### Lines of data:
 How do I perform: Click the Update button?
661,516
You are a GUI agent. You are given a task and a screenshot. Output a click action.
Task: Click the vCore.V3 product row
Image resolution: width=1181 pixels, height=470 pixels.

### TASK PROMPT:
Please render the lines of data above as a JSON list of strings, one per line with blank lines omitted, running from the line containing "You are a GUI" through the end of the data, both ends included.

### RESPONSE TO THIS TASK:
[
  "You are a GUI agent. You are given a task and a screenshot. Output a click action.",
  "Task: Click the vCore.V3 product row",
  "Image resolution: width=1181 pixels, height=470 pixels."
]